Forget everything you know about feeding your baby!
Ok, maybe not everything, but you need to know about this major shift in the approach to baby nutrition. Up until somewhat recently, it was advised to start your baby with infant cereal, followed by fruits and vegetables, then meats. Now, according to experts, meat (such as beef, bison, pork, wild game, poultry, goat, mutton, and lamb), along with other high iron foods (including infant cereal, lentils, beans etc) is the priority food for babies. It’s been bumped to the front of the line, and red meats are preferred (in terms of iron content)! So when you start to introduce solids foods between 4-6 months, meat can be one of your baby’s first foods!
When it comes to iron, there are two types: heme and non-heme. Heme iron is much easier for the body to absorb and is only found in animal products: ie: meat and eggs.
Seriously? Red Meat for babies?
You might be thinking, doesn’t that fly in the face of what we know about how unhealthy red meat can be for us? Well, the answer is yes and no (generalizations don’t work very well in nutrition). One reason red meat has a bad reputation is because of its high iron content. Too much iron increases the risk of colon cancer, diabetes, heart disease, and premature death. When we eat too much iron, it isn’t absorbed by the small intestine, and continues down to the colon where it feeds unfavourable bacteria and acts as a pro-oxidant. When red meat causes health problems, it’s generally because people consume a large amount at one time and get too much iron.
At about 6 months of age, though, babies start needing iron. A lot of it. They are born with full stores of iron which get topped up by breastmilk or formula, but their bodies demand so much iron at 6 months that breastmilk or formula can no longer keep up. By the time babies are 7 months old, they require more iron than an adult male.
By the time babies are 7 months old, they require more iron than an adult male!
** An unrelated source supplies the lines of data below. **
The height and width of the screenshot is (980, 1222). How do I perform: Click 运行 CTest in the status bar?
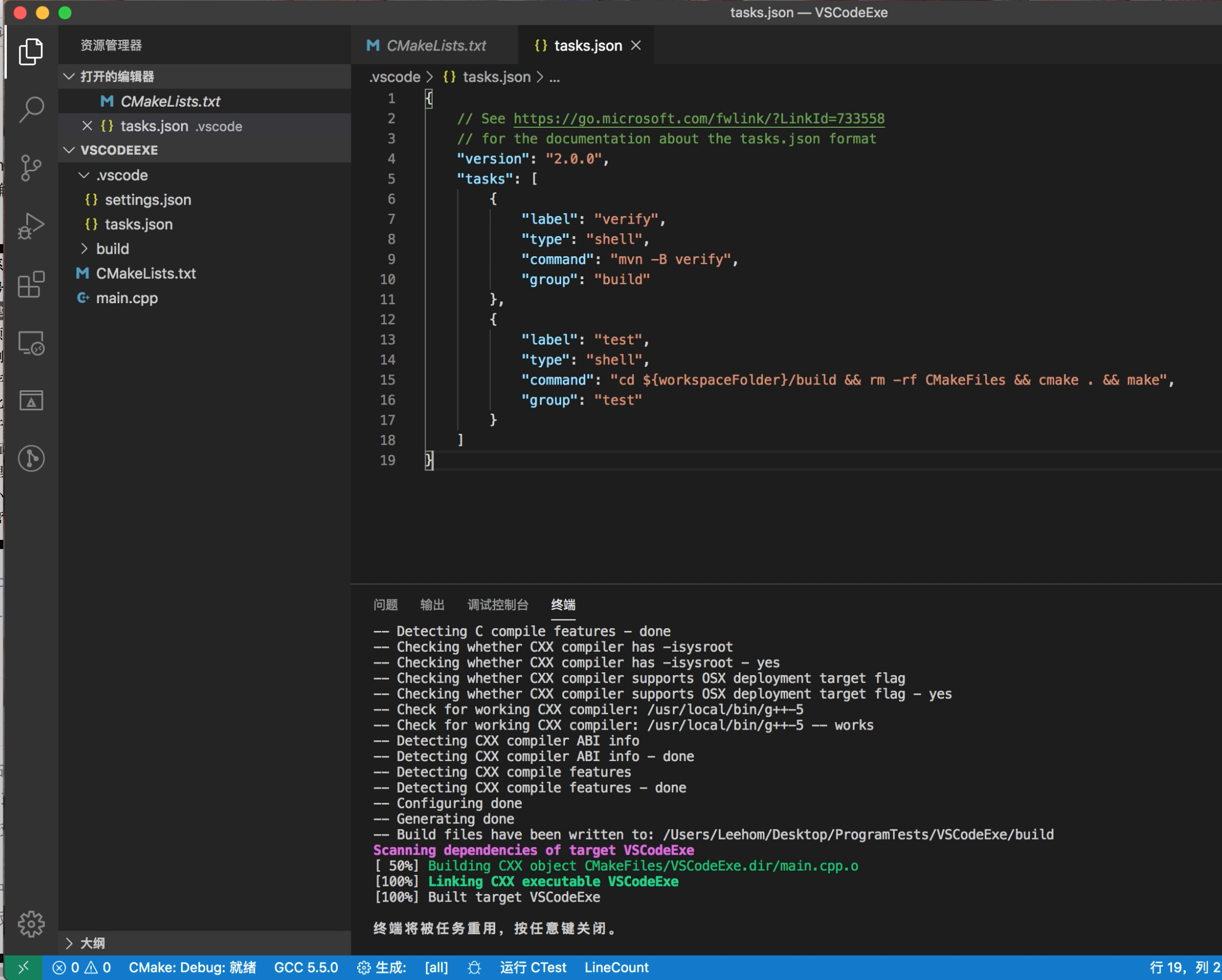532,967
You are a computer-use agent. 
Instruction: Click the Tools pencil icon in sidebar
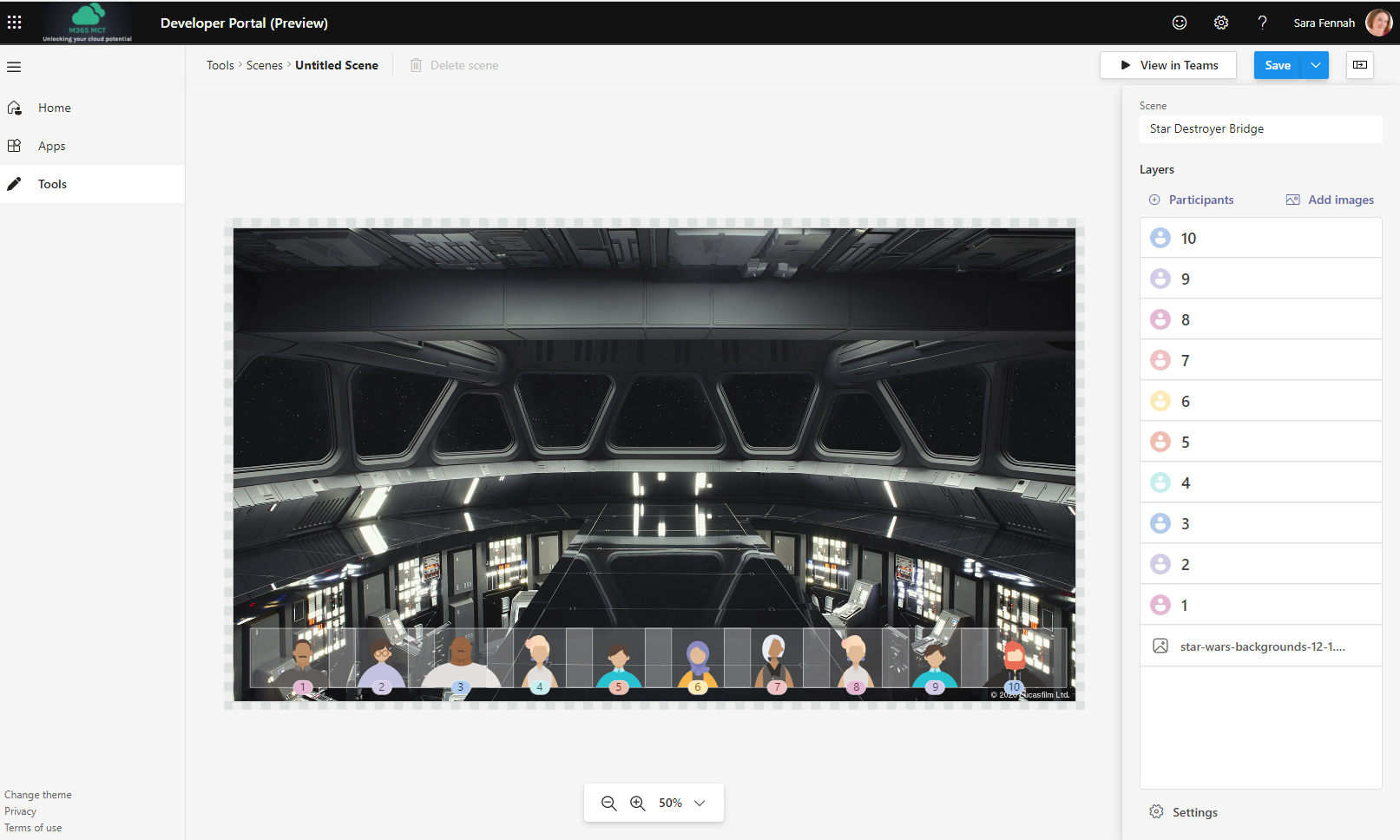[x=14, y=183]
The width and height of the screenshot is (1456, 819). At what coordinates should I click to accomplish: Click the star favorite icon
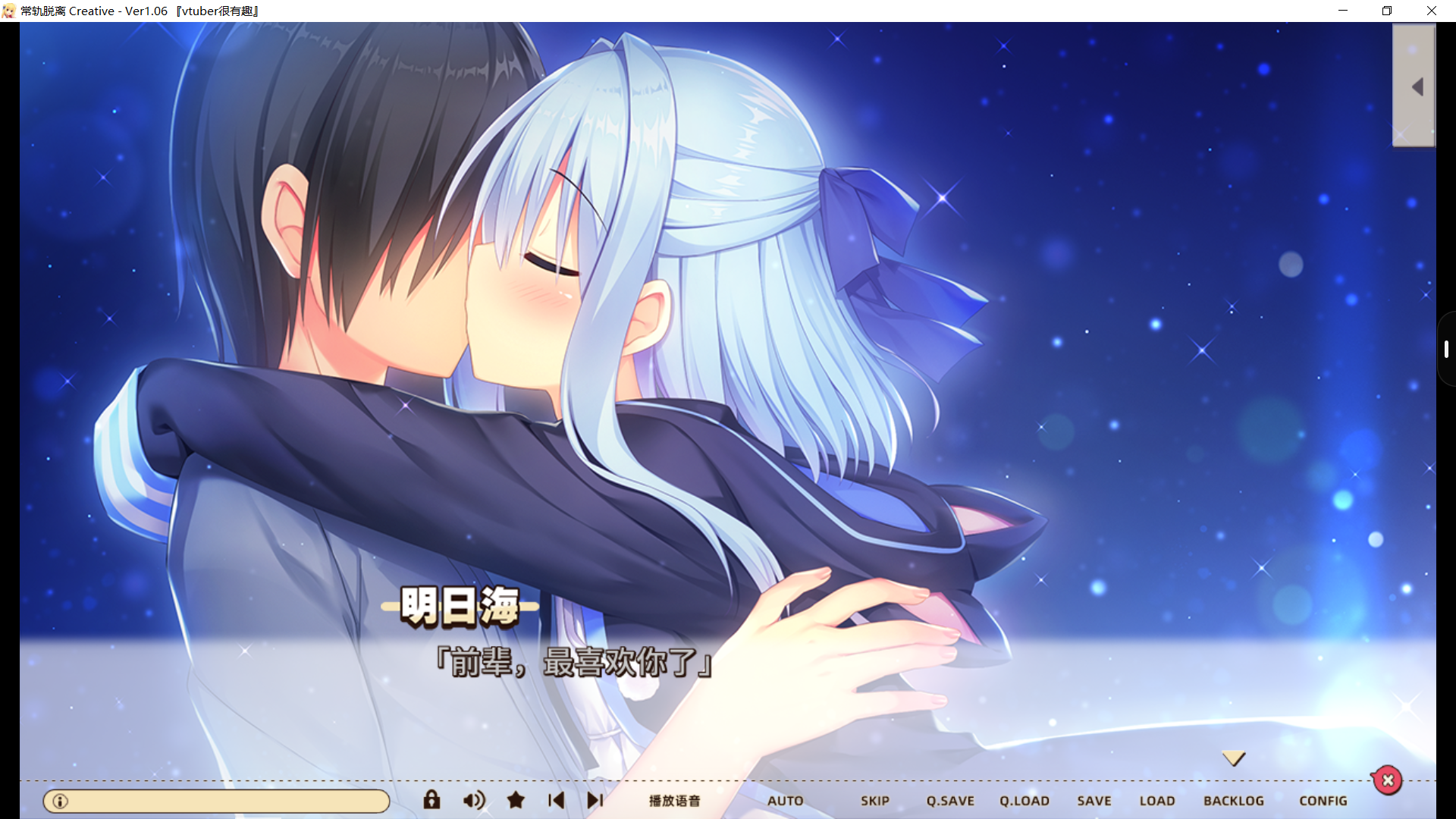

This is why we introduce solid foods by 6 months at the latest, to provide all the extra iron they suddenly need. Since babies don’t eat large quantities of food, they need a food that is high in iron. Being so high in iron, red meat gives them a lot of bang for each bite. Most adults, who just need maintenance doses of iron, would do best to avoid over-consuming iron-rich foods.
Think about it this way: when the average North American man sits down for dinner, he’s probably eating about 6 ounces of meat. I don’t see many babies eating that much meat! By comparison, if this man feeds his child a baby-sized portion of red meat (1 oz), the man has now consumed 500% more iron than his baby did, when the baby needed more iron than him in the first place! Healthy is relative…. it all depends on what your body needs at a particular point in time.
You may also be interested in: How to Beef Up Your Baby’s Iron Intake: here’s how!
How to prepare meat for babies
Here are a few things to remember when cooking meat for babies:
- Since babies are at higher risk of food poisoning, meat should be fully cooked before being fed to babies. Don’t feed raw or undercooked meat to babies! Grab an instant read thermometer (we like this one) and make sure the internal temperature of the meat meets the minimum for its variety (see chart below).
- If your baby is at least 6 months old, you can prepare meat in a way that will give them the opportunity to self-feed. Meat should be cooked soft (think slow cooked, tender meat or ground meat) and presented in the size and shape of an adult finger. That makes it easier for babies to hold before they develop the pincer grasp. Here’s a recipe for making a spiced prune baby beef burger!
- If your baby is less than 6 months old or you decide to start solids with spoon feeding, you can make a puree out of meat. Check out this recipe for beef stew for baby!
- Salt should be avoided in food given to babies one year and younger. So hold off on the salt when preparing meat for babies and skip the pre-marinated, deli and cured meats (like ham, sausage, bacon, sandwich meats) until they’re older.
|Ground Meat||71 C||160 F|
|Beef, Lamb, Goat, Pork||71 C||160 F|
|Wild Game||74 C||165 F|
|Poultry (whole bird)||85 C||185 F|
|Poultry (pieces)||74 C||165 F|
In our E-book, Whole Food Recipes for Your Baby, we have several recipes for introducing meat to your baby. As an added bonus, we designed these recipes to be so tasty, the whole family will want to enjoy them together! You’re going to love:
- Apple, Beef, and Quinoa Mini Meatloaves
- Basil Beef Kabobs
- Big Batch Pulled Pork
- TexMex Chicken Drumsticks
And our E-Course, Start Solids Confidently, goes into great detail about how to prepare various types of meat safely for your baby and other ways to ensure baby is getting that oh-so-important iron!
So what do you think? Will meat be one of the first foods you offer your baby?
2 thoughts on “When Can Babies Start Eating Meat?”
Great post, thank you! At what age do babies iron needs change? How long do we need to focus the iron rich foods for? I’m guessing start with those and then just add veggies, fruits etc to those iron rich meals and then we’ll just be continuing on with balanced meals as they grow into toddlers?
Yes, the focus on iron remains quite important for several years.